## Work to be completed
Quote only the lines that start at the line with "You are a GUI" and run to the end of the entries; omit the pictures.

(Dataset entries)
+++++

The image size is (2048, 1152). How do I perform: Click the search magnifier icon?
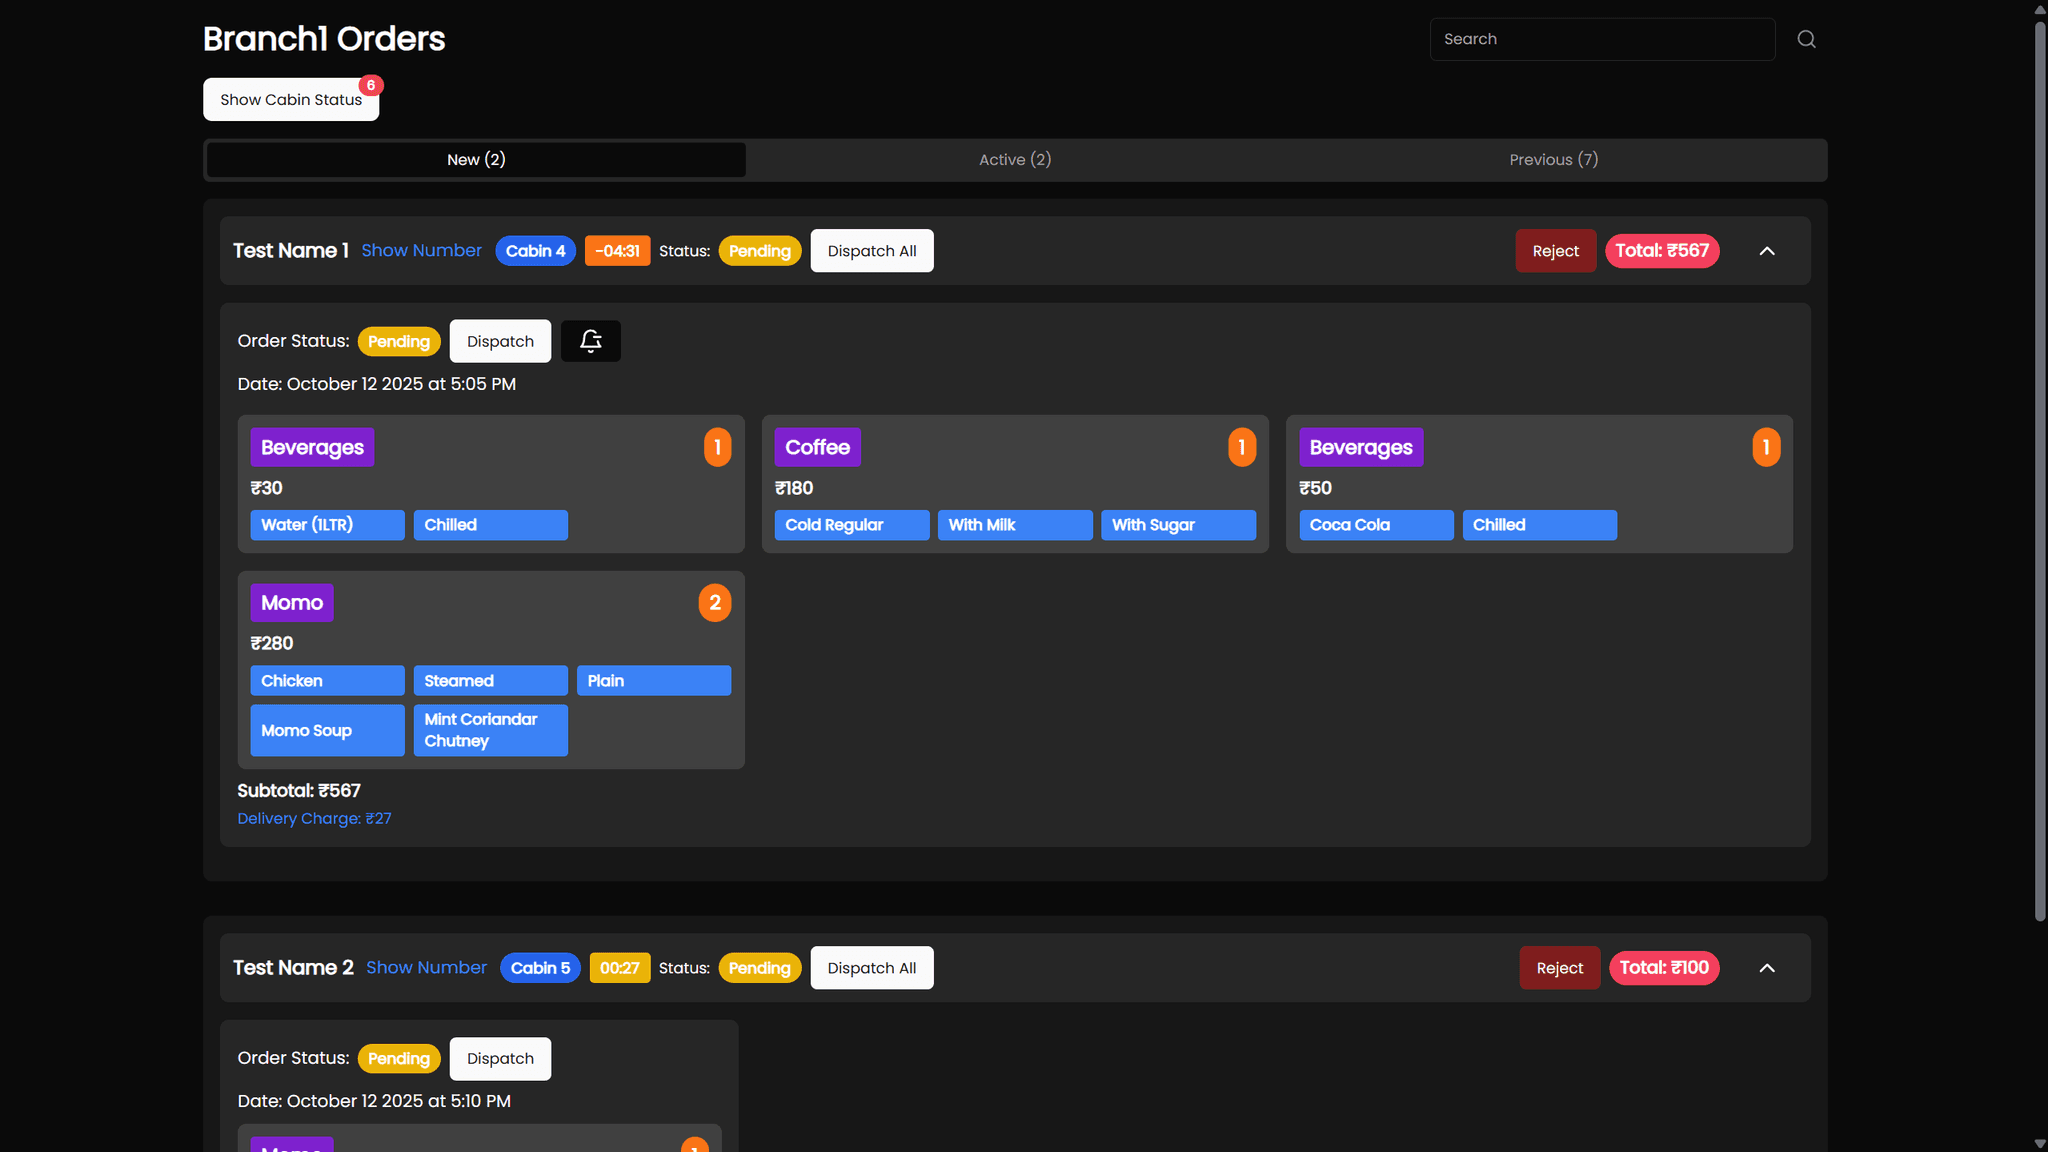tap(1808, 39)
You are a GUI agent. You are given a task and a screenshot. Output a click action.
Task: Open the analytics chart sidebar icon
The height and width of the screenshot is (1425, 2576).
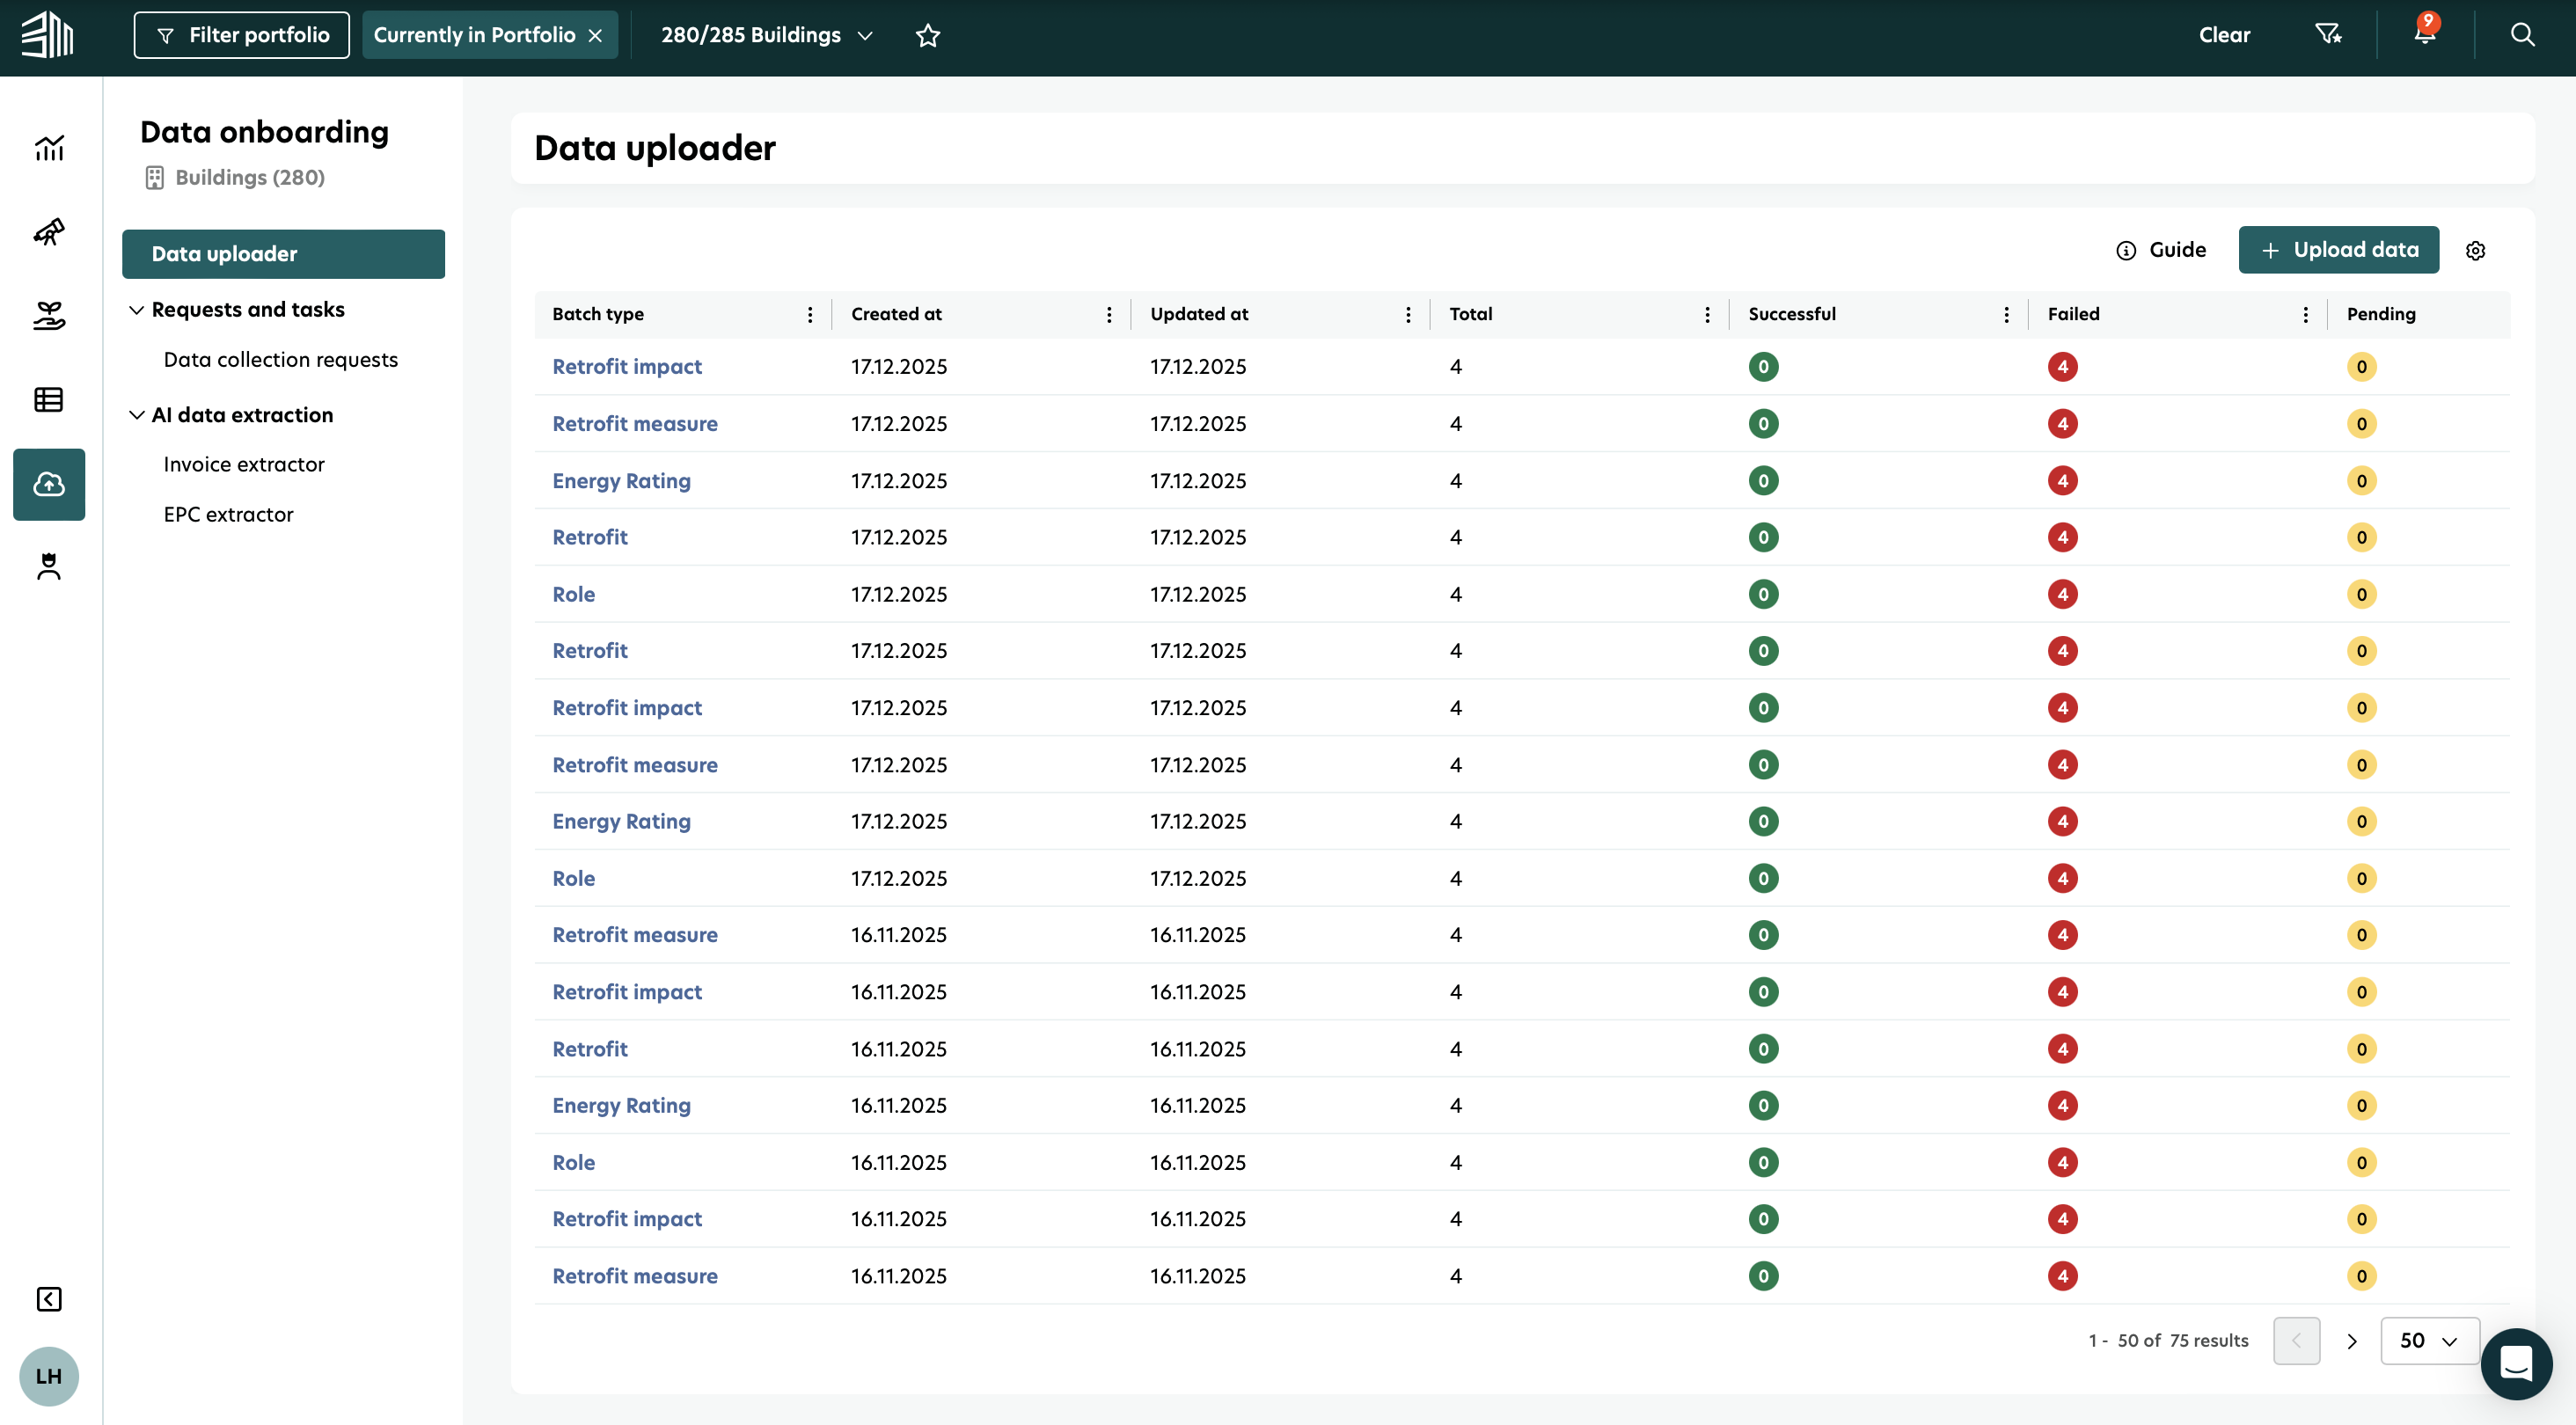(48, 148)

+++++

## Exercise response
You are a GUI agent. You are given a task and a screenshot. Output a click action.
Task: Open the analytics chart sidebar icon
The height and width of the screenshot is (1425, 2576).
(48, 148)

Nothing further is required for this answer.